Indiegogo has a long and unhappy history of being the internet's home for misbegotten and specious health gadgets, and its latest addition is no exception. The TrimX electrical fat stimulator promises to target the most stubborn fat deposits on your body and essentially blast them away with gentle waves of electrical current (and regular exercise). It's just like the litany of ab-firming belts from the likes of Slendertone — which the US FDA clears only for therapeutic use and not weight loss — only this one is supposed to stimulate the fat rather than muscle.

Touted as "the world’s first fat spot reduction wearable technology,” the TrimX is "clinically proven to allow you to gain control over your body." Think about that for a second: clinically proven to do something as unscientific as "gaining control over your body." The Indiegogo page cites a 10-week, triple-blind study that supposedly showed TrimX users losing 4.7 times more fat around their targeted areas than a placebo-controlled group that also experienced general fat loss. But it offers no details like number of participants or any other hard data. I wouldn't mind knowing how the placebo group lost weight, which sounds just as effective as this TrimX setup.

We're expected to believe that both test groups lost the exact same amount of fat, but TrimX helped its users pick the area it was taken away from. This sort of ridiculously unlikely precision is as much of a red flag as the sprinkling of random happy phrases like "mental clarity," "sleep quality," "sex life," and ultimately just "happiness." These all just hang out impassively atop pictures of people exercising in a gym, leaving the reader to make the implicit connection to the product.

No technological shortcuts to achieving physiological goals

Look, weight loss and body image are serious topics and substantial issues in the developed world, but technological shortcuts to achieving your physiological goals basically don't exist.
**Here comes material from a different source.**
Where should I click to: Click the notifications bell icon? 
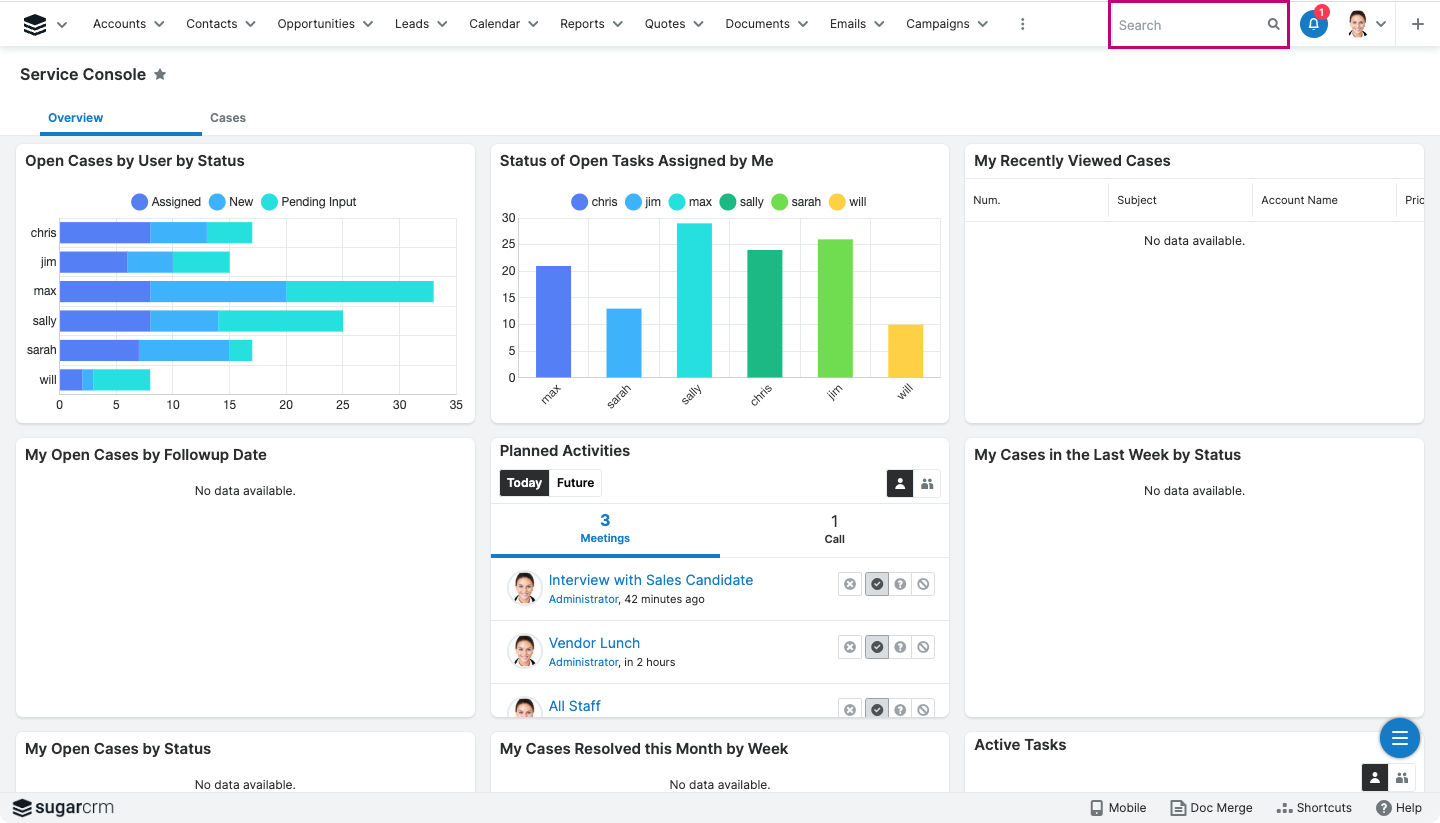pyautogui.click(x=1313, y=25)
The FDA's reluctance to approve electrical muscle stimulators for fat reduction, even though they do work your muscles, is testament to that. As the regulator unequivocally states, "no EMS devices have been cleared at this time for weight loss, girth reduction, or for obtaining “rock hard” abs."

This Indiegogo campaign is sloppily put together, presenting no scientific evidence to underpin its revolutionary claims, and it asks the not inconsiderable amount of $189 plus shipping from the earliest backers. What's more, it even has a built-in excuse to not ship you anything for months (or ever): deliveries of the TrimX are dependent on obtaining regulatory approval in each region: "International shipments will take place after the appropriate clearance from the relevant government certifications has been received."

The best independent evidence I could find to support the TrimX idea that spot-reducing fat is a real thing is this study from 2007, though its conclusion is limited to the observation that fat around active muscles gets more blood flow and lipolysis than fat around passive muscles. In other words, if you want to lose weight, going to the gym might help speed that along. But this silly contraption? I think not.